What is required
All of the listing should be returned as written, apart from any picture in it.

Information shown

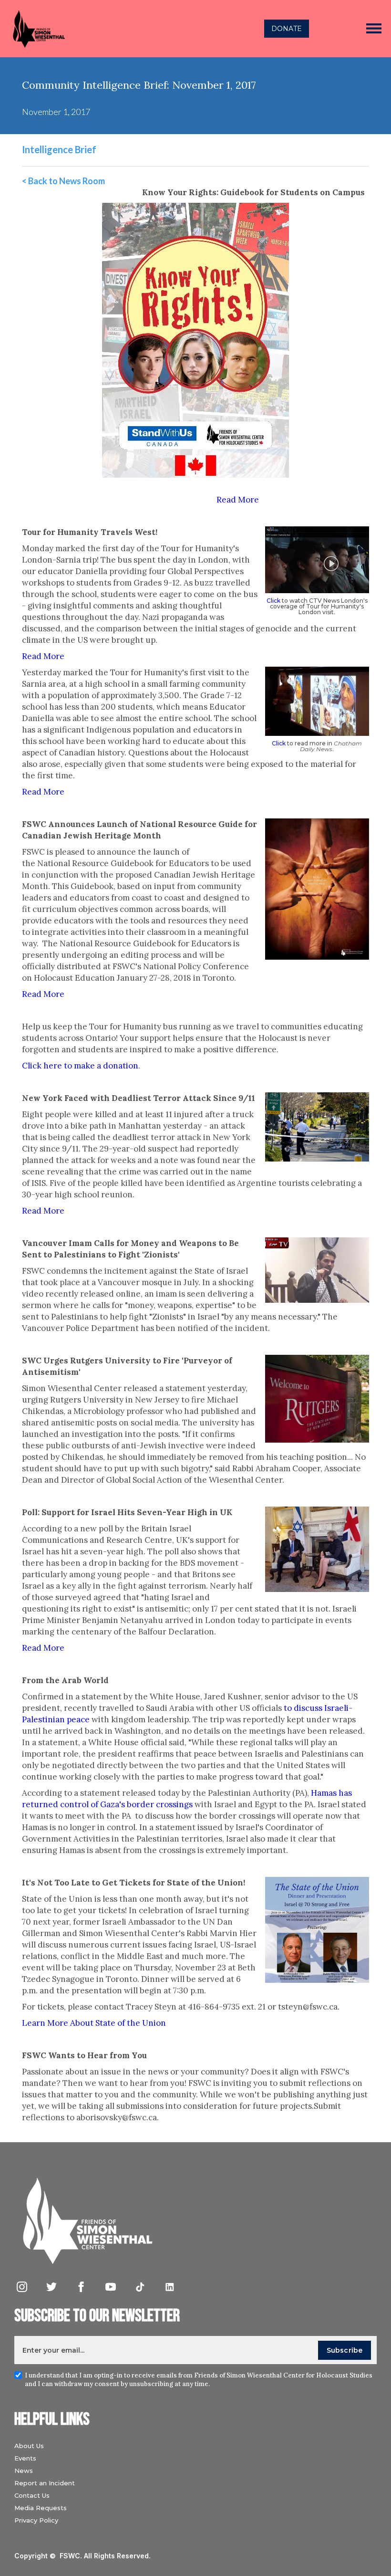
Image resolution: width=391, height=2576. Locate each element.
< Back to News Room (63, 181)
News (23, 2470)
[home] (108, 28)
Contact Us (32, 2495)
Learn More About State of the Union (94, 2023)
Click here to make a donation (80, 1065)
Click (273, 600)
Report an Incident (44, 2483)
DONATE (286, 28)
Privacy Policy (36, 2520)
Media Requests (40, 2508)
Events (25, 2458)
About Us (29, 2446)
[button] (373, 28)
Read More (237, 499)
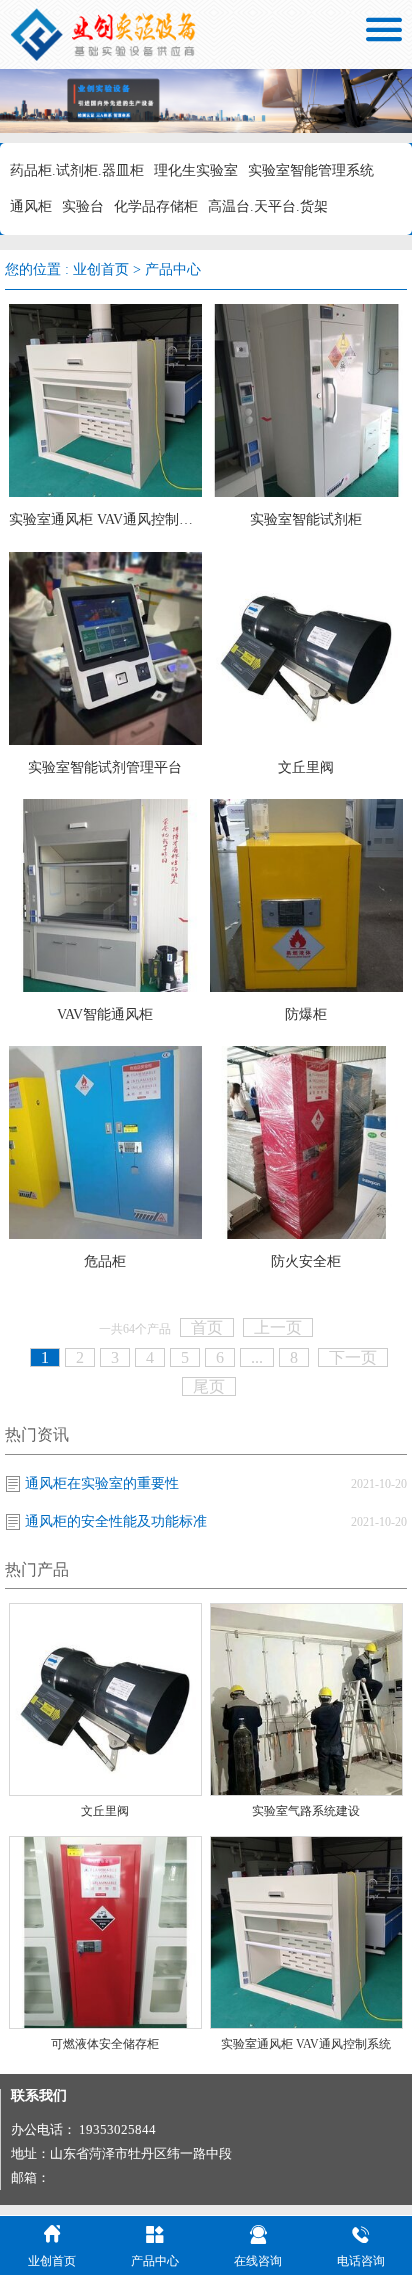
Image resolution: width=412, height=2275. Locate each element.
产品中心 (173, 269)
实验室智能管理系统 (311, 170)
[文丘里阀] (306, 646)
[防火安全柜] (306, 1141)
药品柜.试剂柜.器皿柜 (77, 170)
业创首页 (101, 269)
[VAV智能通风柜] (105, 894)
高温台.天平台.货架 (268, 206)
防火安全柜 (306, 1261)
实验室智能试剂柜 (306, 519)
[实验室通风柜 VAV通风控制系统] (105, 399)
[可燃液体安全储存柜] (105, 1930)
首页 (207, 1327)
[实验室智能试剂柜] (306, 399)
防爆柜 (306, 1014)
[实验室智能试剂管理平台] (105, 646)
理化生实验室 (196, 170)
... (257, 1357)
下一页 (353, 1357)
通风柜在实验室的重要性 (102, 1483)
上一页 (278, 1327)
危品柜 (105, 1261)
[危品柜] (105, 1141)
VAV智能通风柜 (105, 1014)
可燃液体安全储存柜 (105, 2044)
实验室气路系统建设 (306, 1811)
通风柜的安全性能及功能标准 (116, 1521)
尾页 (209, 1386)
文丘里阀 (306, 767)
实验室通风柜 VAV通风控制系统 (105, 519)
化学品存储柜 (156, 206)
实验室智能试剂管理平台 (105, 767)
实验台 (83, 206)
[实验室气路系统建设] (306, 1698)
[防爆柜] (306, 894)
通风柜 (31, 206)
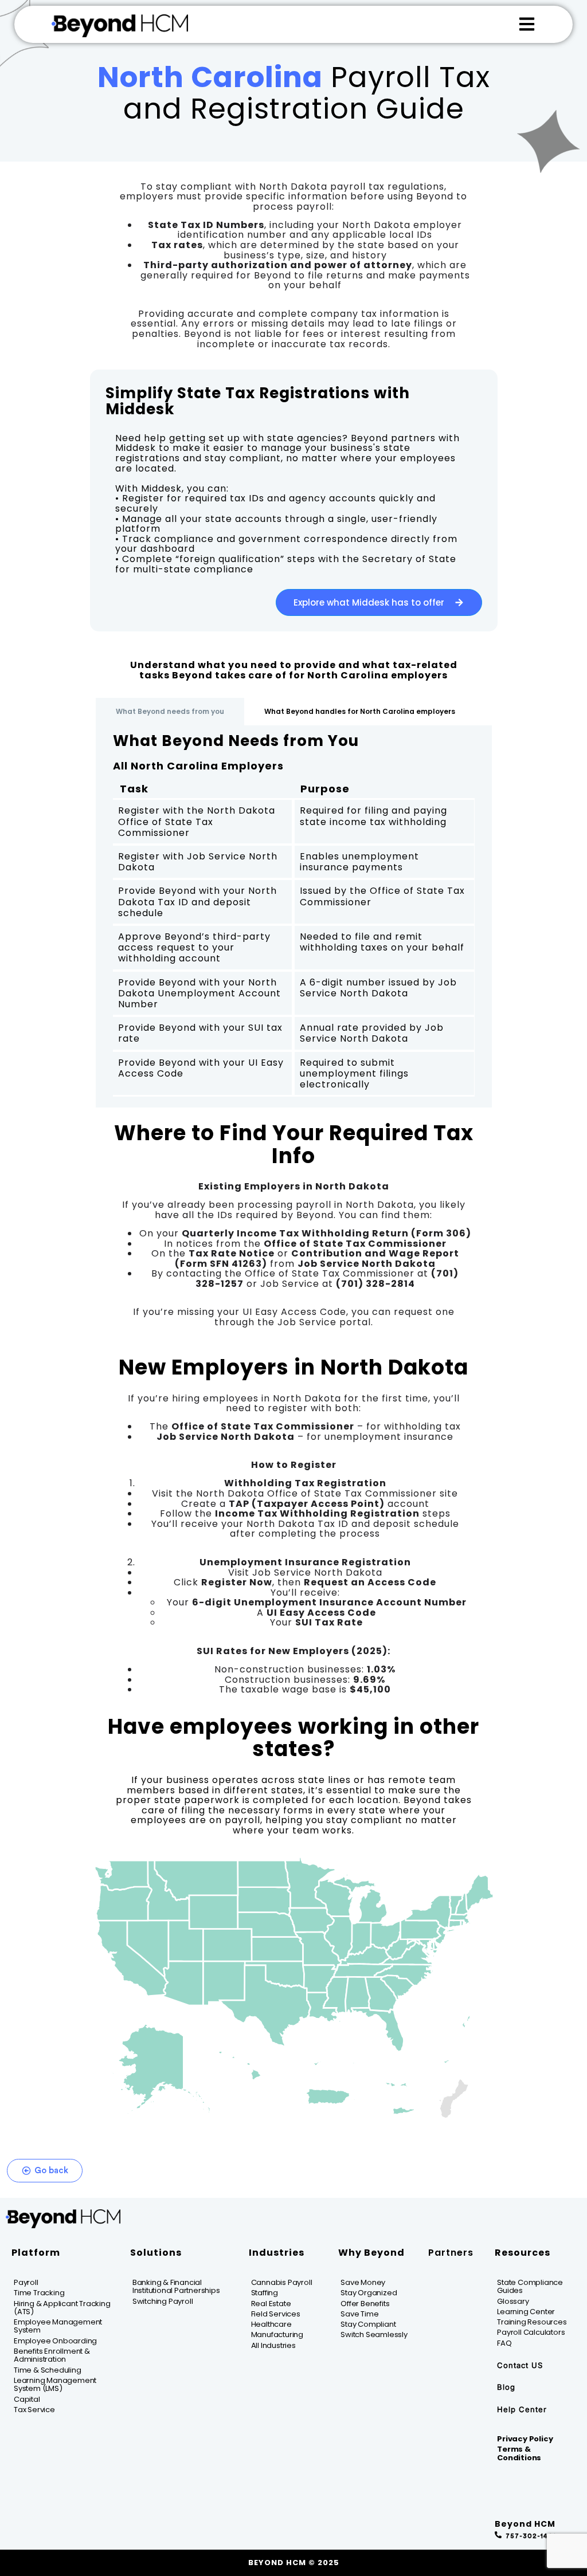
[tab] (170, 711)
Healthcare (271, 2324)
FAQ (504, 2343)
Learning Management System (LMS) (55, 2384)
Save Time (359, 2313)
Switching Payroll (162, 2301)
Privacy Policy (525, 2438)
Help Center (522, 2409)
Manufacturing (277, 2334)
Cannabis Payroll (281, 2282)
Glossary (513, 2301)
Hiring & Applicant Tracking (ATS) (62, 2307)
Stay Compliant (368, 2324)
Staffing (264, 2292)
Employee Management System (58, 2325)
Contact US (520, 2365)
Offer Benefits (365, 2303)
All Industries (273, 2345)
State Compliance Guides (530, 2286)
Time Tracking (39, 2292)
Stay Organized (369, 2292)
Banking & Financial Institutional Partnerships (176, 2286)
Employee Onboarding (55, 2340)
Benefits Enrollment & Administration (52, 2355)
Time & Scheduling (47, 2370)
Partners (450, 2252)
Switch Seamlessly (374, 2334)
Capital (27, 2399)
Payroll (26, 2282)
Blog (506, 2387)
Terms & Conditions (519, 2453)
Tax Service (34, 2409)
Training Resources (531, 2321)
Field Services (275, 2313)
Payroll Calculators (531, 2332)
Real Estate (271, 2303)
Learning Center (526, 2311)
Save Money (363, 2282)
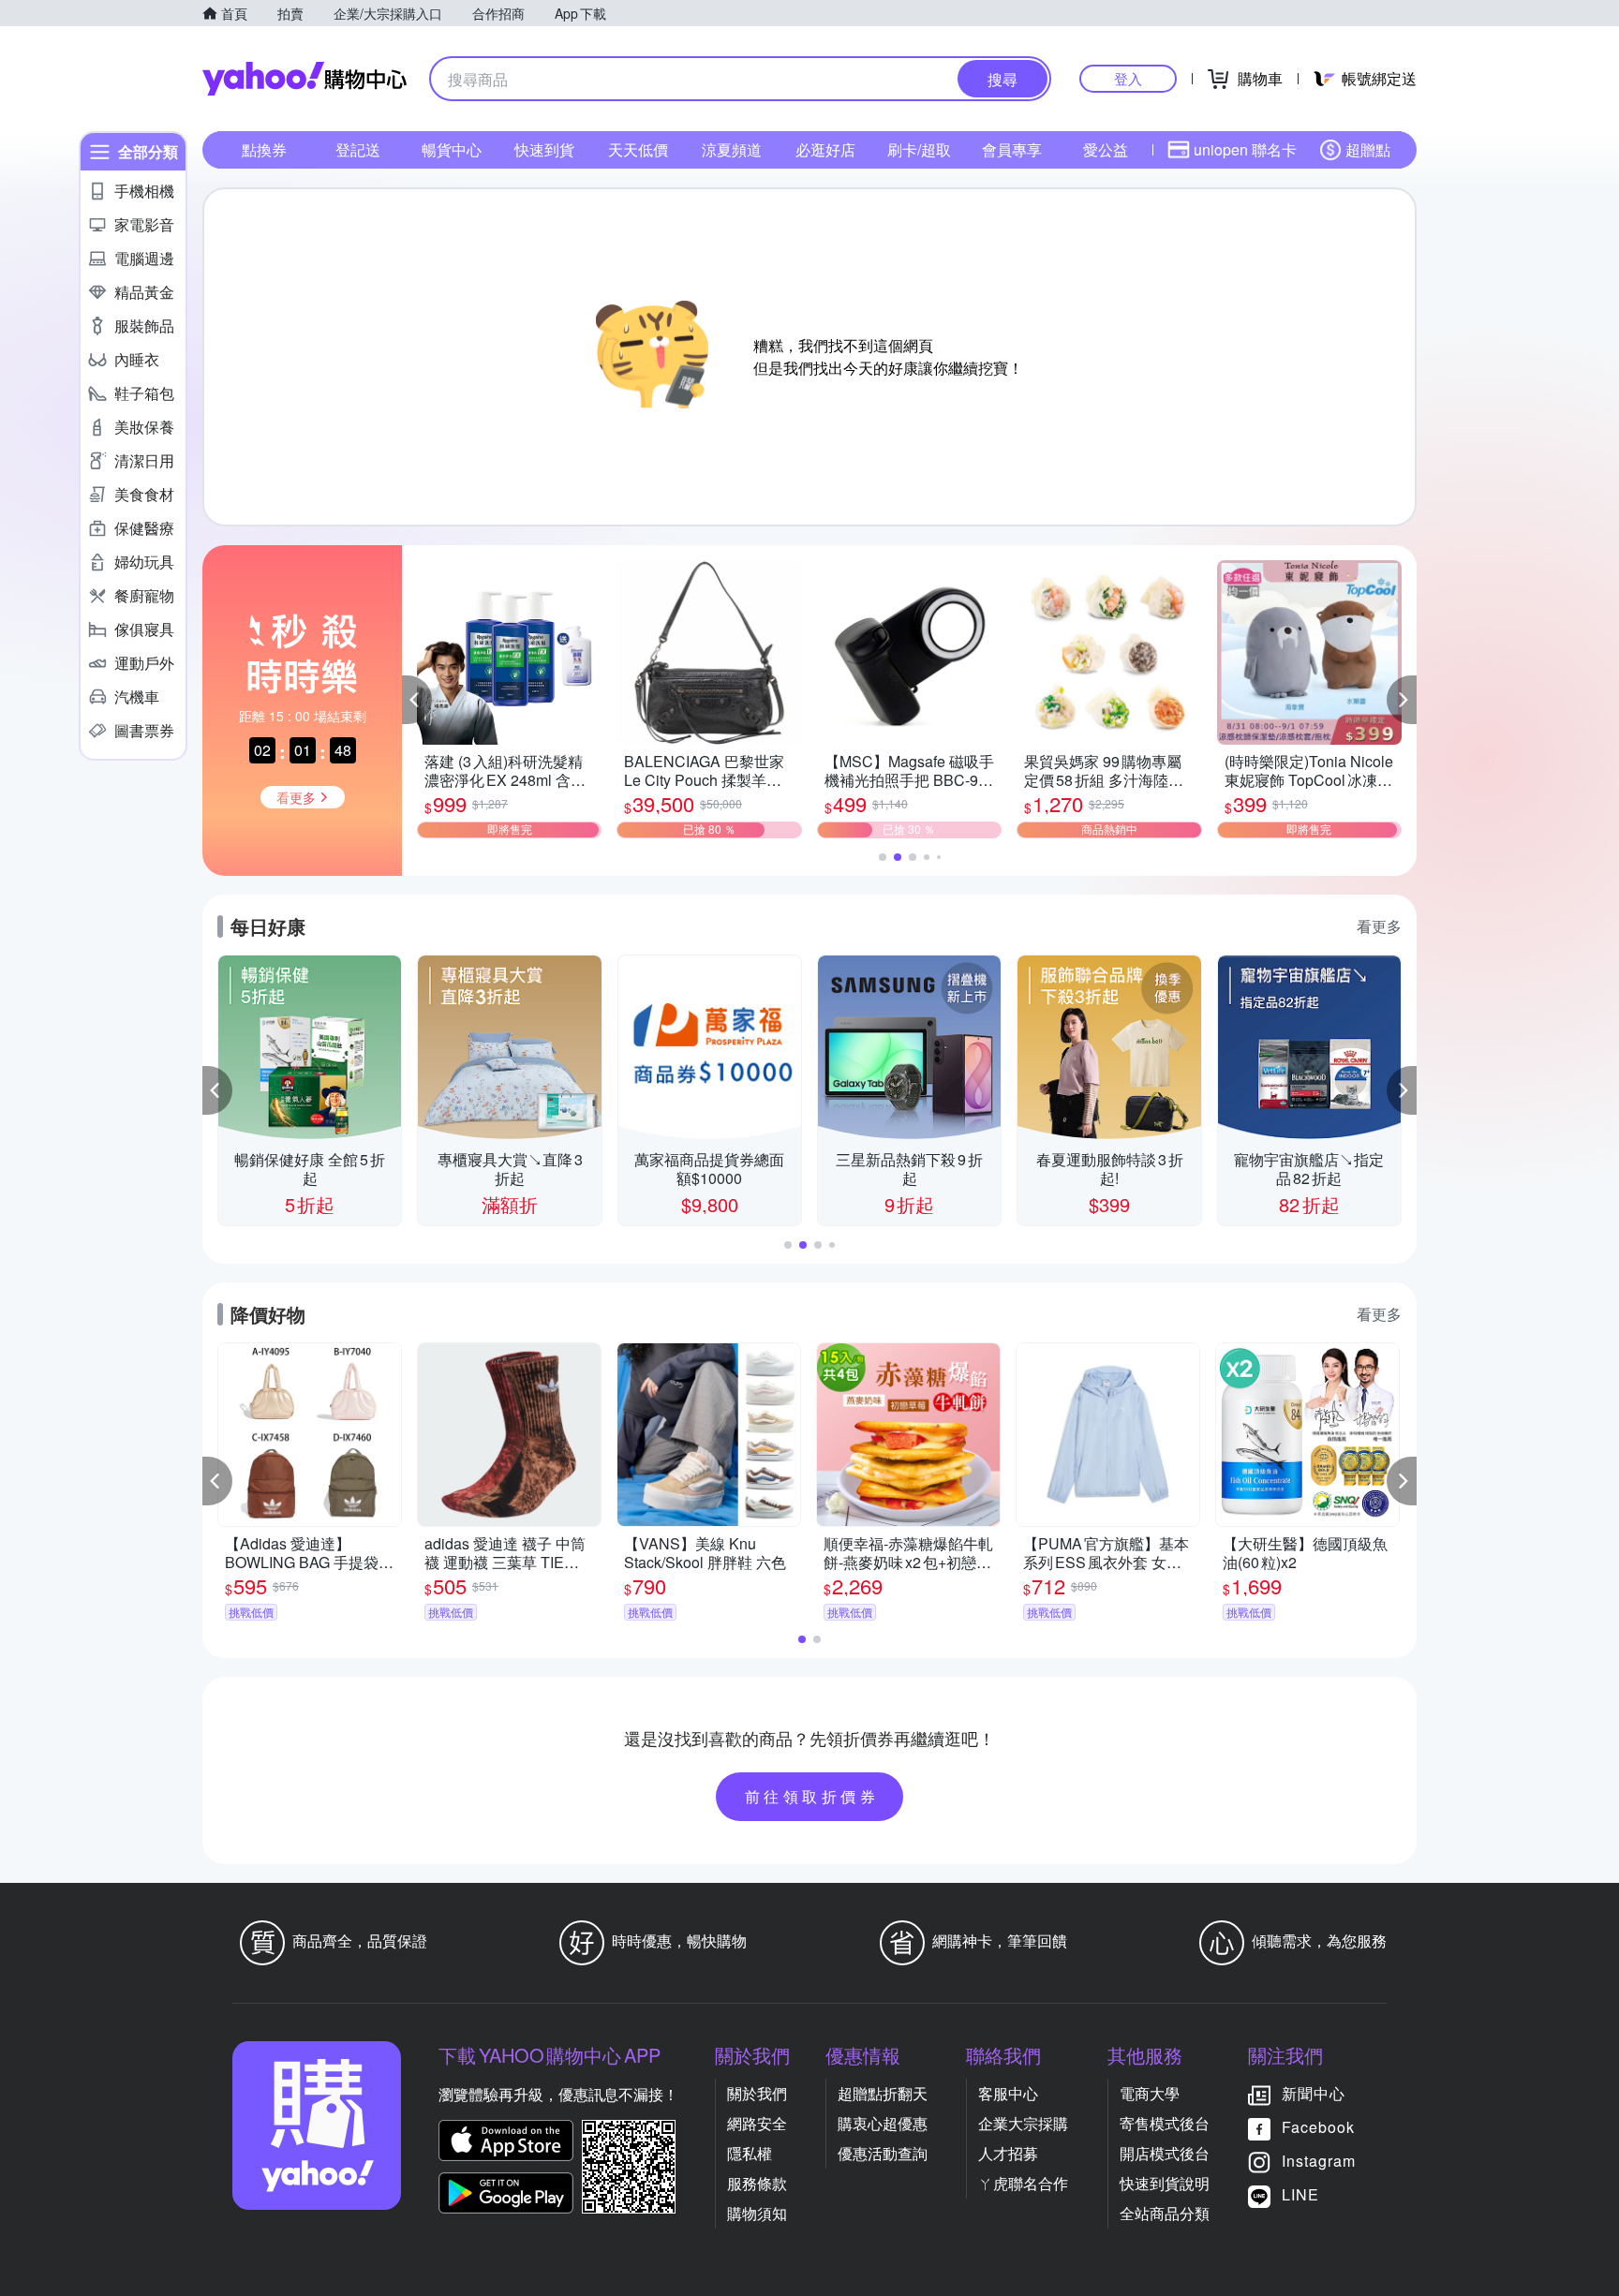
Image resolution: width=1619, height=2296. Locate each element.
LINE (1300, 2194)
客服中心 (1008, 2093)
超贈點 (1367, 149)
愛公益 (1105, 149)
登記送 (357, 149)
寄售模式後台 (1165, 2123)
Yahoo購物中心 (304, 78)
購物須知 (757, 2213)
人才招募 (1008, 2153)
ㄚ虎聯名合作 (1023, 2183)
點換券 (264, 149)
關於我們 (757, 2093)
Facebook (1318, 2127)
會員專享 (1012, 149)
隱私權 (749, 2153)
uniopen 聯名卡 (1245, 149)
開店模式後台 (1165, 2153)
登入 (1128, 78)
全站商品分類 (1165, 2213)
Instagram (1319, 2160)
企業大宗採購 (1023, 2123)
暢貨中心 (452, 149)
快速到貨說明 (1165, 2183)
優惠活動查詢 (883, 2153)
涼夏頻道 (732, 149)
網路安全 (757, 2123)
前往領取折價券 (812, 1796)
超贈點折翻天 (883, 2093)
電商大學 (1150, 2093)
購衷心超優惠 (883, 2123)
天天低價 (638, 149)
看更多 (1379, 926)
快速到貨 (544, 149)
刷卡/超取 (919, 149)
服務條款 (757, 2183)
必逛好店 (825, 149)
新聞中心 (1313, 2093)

Your response
Image resolution: width=391, height=2576. Locate each element.
< Back to News Room (63, 181)
News (23, 2470)
[home] (108, 28)
Contact Us (32, 2495)
Learn More About State of the Union (94, 2023)
Click here to make a donation (80, 1065)
Click (273, 600)
Report an Incident (44, 2483)
DONATE (286, 28)
Privacy Policy (36, 2520)
Media Requests (40, 2508)
Events (25, 2458)
About Us (29, 2446)
[button] (373, 28)
Read More (237, 499)
Image resolution: width=412, height=2275. Locate each element.
产品中心 (173, 269)
实验室智能管理系统 (311, 170)
[文丘里阀] (306, 646)
[防火安全柜] (306, 1141)
药品柜.试剂柜.器皿柜 (77, 170)
业创首页 (101, 269)
[VAV智能通风柜] (105, 894)
高温台.天平台.货架 (268, 206)
防火安全柜 (306, 1261)
实验室智能试剂柜 (306, 519)
[实验室通风柜 VAV通风控制系统] (105, 399)
[可燃液体安全储存柜] (105, 1930)
首页 (207, 1327)
[实验室智能试剂柜] (306, 399)
防爆柜 (306, 1014)
[实验室智能试剂管理平台] (105, 646)
理化生实验室 (196, 170)
... (257, 1357)
下一页 (353, 1357)
通风柜在实验室的重要性 (102, 1483)
上一页 (278, 1327)
危品柜 (105, 1261)
[危品柜] (105, 1141)
VAV智能通风柜 (105, 1014)
可燃液体安全储存柜 (105, 2044)
实验室气路系统建设 (306, 1811)
通风柜的安全性能及功能标准 (116, 1521)
尾页 (209, 1386)
文丘里阀 (306, 767)
实验室通风柜 VAV通风控制系统 (105, 519)
化学品存储柜 (156, 206)
实验室智能试剂管理平台 (105, 767)
实验台 (83, 206)
[实验室气路系统建设] (306, 1698)
[防爆柜] (306, 894)
通风柜 (31, 206)
[tab] (170, 711)
Healthcare (271, 2324)
FAQ (504, 2343)
Learning Management System (LMS) (55, 2384)
Save Time (359, 2313)
Switching Payroll (162, 2301)
Privacy Policy (525, 2438)
Help Center (522, 2409)
Manufacturing (277, 2334)
Cannabis Payroll (281, 2282)
Glossary (513, 2301)
Hiring & Applicant Tracking (ATS) (62, 2307)
Stay Compliant (368, 2324)
Staffing (264, 2292)
Employee Management System (58, 2325)
Contact US (520, 2365)
Offer Benefits (365, 2303)
All Industries (273, 2345)
State Compliance Guides (530, 2286)
Time Tracking (39, 2292)
Stay Organized (369, 2292)
Banking & Financial Institutional Partnerships (176, 2286)
Employee Onboarding (55, 2340)
Benefits Enrollment & Administration (52, 2355)
Time & Scheduling (47, 2370)
Partners (450, 2252)
Switch Seamlessly (374, 2334)
Capital (27, 2399)
Payroll (26, 2282)
Blog (506, 2387)
Terms & Conditions (519, 2453)
Tax Service (34, 2409)
Training Resources (531, 2321)
Field Services (275, 2313)
Payroll Calculators (531, 2332)
Real Estate (271, 2303)
Learning Center (526, 2311)
Save Money (363, 2282)
Image resolution: width=1619, height=2296. Locate each element.
LINE (1300, 2194)
客服中心 (1008, 2093)
超贈點 (1367, 149)
愛公益 (1105, 149)
登記送 (357, 149)
寄售模式後台 (1165, 2123)
Yahoo購物中心 (304, 78)
購物須知 (757, 2213)
人才招募 (1008, 2153)
ㄚ虎聯名合作 (1023, 2183)
點換券 (264, 149)
關於我們 (757, 2093)
Facebook (1318, 2127)
會員專享 (1012, 149)
隱私權 (749, 2153)
uniopen 聯名卡 (1245, 149)
開店模式後台 (1165, 2153)
登入 (1128, 78)
全站商品分類 (1165, 2213)
Instagram (1319, 2160)
企業大宗採購 (1023, 2123)
暢貨中心 (452, 149)
快速到貨說明 (1165, 2183)
優惠活動查詢 (883, 2153)
涼夏頻道 (732, 149)
網路安全 (757, 2123)
前往領取折價券 (812, 1796)
超贈點折翻天 (883, 2093)
電商大學 (1150, 2093)
購衷心超優惠 (883, 2123)
天天低價 (638, 149)
看更多 (1379, 926)
快速到貨 (544, 149)
刷卡/超取 (919, 149)
服務條款 (757, 2183)
必逛好店 (825, 149)
新聞中心 (1313, 2093)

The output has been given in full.